Federal Reserve officials have agreed to sell some of the central bank's $1.1 trillion portfolio of mortgage-backed securities, but many are undecided on how soon or how aggressively to do so, the Wall Street Journal said, citing several people familiar with the matter.
Many Fed officials want to sell the securities after the central bank begins to raise short-term interest rates and tighten financial conditions, as the sale could push down prices of the securities and push up mortgage borrowing costs, the Journal said.
Richmond Fed President Jeffrey Lacker said earlier this week that the Federal Reserve should consider selling some of the mortgage debt it acquired during the financial crisis before raising interest rates, and added that he is worried about persistently high inflation expectations.

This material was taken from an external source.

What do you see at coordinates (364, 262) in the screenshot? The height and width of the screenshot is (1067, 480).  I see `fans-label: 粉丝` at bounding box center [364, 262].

Last month, the Fed took steps to create tightening tools aimed at ensuring that inflation does not take hold once economic recovery gathers steam and renewed its pledge to keep benchmark interest rates extraordinarily low for an extended period.
Starting the selling process could take as long as a year or more and some officials have raised concerns that the sovereign debt crisis in Greece could have a spillover effect in U.S. markets, the Journal added.
Federal Reserve data on Thursday showed the central bank's holdings of mortgage-backed securities backed by housing finance companies Fannie Mae and Freddie Mac were $1.097 trillion as of May 5, up slightly from $1.096 trillion the previous week.
Officials at the Federal Reserve could not be reached immediately for comment by Reuters.